#### Goal of the exercise
Copy the entries exactly, through the "Dernière (263, 2164)" line.

#### Record excerpts

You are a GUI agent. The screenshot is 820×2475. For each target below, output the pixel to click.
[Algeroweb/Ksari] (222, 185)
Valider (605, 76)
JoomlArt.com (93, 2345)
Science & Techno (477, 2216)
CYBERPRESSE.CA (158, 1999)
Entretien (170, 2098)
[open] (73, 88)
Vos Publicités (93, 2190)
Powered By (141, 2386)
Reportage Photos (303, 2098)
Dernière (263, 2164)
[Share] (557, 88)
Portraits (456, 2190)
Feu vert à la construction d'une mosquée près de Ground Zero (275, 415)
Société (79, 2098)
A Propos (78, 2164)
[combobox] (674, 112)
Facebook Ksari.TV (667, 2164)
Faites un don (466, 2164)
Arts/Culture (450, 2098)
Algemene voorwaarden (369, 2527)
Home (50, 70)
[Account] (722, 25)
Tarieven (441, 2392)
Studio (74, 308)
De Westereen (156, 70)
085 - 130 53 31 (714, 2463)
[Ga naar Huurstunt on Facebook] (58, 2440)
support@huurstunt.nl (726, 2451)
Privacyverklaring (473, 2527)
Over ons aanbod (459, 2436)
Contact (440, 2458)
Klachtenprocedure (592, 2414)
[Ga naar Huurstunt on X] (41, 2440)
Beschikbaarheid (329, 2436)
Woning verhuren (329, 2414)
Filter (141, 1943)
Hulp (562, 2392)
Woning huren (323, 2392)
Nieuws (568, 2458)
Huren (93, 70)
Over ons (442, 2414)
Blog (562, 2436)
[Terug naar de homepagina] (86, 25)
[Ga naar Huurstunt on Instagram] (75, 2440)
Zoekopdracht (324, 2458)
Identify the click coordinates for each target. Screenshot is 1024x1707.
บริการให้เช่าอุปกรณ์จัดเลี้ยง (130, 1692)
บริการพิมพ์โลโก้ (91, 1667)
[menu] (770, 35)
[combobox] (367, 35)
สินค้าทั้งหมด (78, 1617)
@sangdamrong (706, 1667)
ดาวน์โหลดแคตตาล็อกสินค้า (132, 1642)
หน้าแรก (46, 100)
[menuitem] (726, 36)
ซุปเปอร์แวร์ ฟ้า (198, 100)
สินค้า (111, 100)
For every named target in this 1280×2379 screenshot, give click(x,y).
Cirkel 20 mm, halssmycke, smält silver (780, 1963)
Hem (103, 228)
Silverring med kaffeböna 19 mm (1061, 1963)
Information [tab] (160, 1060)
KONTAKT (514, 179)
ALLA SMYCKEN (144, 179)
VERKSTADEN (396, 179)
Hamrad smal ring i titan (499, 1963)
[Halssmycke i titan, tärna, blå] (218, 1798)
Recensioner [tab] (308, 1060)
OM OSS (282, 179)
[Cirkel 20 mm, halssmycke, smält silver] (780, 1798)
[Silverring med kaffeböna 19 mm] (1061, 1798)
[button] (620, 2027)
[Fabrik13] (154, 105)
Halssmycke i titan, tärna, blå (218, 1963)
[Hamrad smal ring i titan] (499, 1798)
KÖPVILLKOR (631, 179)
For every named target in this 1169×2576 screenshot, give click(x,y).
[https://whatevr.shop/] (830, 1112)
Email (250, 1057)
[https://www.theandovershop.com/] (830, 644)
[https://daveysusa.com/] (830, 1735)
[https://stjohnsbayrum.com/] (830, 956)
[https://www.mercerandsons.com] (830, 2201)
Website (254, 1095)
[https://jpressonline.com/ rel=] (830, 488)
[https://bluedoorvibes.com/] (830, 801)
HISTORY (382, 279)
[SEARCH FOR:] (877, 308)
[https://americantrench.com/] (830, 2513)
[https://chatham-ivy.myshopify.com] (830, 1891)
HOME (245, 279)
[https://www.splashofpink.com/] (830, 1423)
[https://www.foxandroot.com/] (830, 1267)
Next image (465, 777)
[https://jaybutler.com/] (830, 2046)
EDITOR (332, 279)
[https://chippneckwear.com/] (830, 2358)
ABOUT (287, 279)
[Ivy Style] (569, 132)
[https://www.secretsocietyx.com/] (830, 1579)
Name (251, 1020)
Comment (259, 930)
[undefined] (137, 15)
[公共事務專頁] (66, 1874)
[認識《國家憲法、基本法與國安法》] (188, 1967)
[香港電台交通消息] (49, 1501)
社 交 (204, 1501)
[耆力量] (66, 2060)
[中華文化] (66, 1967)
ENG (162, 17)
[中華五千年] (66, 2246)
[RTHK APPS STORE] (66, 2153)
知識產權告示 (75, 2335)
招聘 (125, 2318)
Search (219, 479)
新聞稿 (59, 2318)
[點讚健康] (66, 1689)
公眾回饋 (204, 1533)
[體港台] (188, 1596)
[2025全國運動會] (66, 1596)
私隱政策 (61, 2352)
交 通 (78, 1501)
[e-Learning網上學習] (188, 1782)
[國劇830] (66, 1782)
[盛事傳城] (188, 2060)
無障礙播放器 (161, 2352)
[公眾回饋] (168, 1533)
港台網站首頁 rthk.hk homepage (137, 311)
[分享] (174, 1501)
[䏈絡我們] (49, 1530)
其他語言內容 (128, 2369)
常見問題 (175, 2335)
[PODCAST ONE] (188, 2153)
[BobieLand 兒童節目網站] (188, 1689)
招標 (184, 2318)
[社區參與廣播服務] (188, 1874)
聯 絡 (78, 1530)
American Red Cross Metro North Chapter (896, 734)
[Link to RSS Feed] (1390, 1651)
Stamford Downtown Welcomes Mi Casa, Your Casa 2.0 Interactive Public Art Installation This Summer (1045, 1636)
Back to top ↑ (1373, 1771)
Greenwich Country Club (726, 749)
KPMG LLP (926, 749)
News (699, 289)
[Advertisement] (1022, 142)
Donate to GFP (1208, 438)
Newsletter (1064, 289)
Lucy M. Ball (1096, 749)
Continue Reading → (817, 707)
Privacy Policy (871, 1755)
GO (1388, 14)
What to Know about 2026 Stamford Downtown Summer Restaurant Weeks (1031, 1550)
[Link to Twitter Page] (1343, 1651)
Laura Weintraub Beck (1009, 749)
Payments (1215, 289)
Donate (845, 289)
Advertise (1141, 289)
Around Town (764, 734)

#### Exercise output
You are a GUI agent. The screenshot is 820×2475. For each target below, output the pixel to click.
[Algeroweb/Ksari] (222, 185)
Valider (605, 76)
JoomlArt.com (93, 2345)
Science & Techno (477, 2216)
CYBERPRESSE.CA (158, 1999)
Entretien (170, 2098)
[open] (73, 88)
Vos Publicités (93, 2190)
Powered By (141, 2386)
Reportage Photos (303, 2098)
Dernière (263, 2164)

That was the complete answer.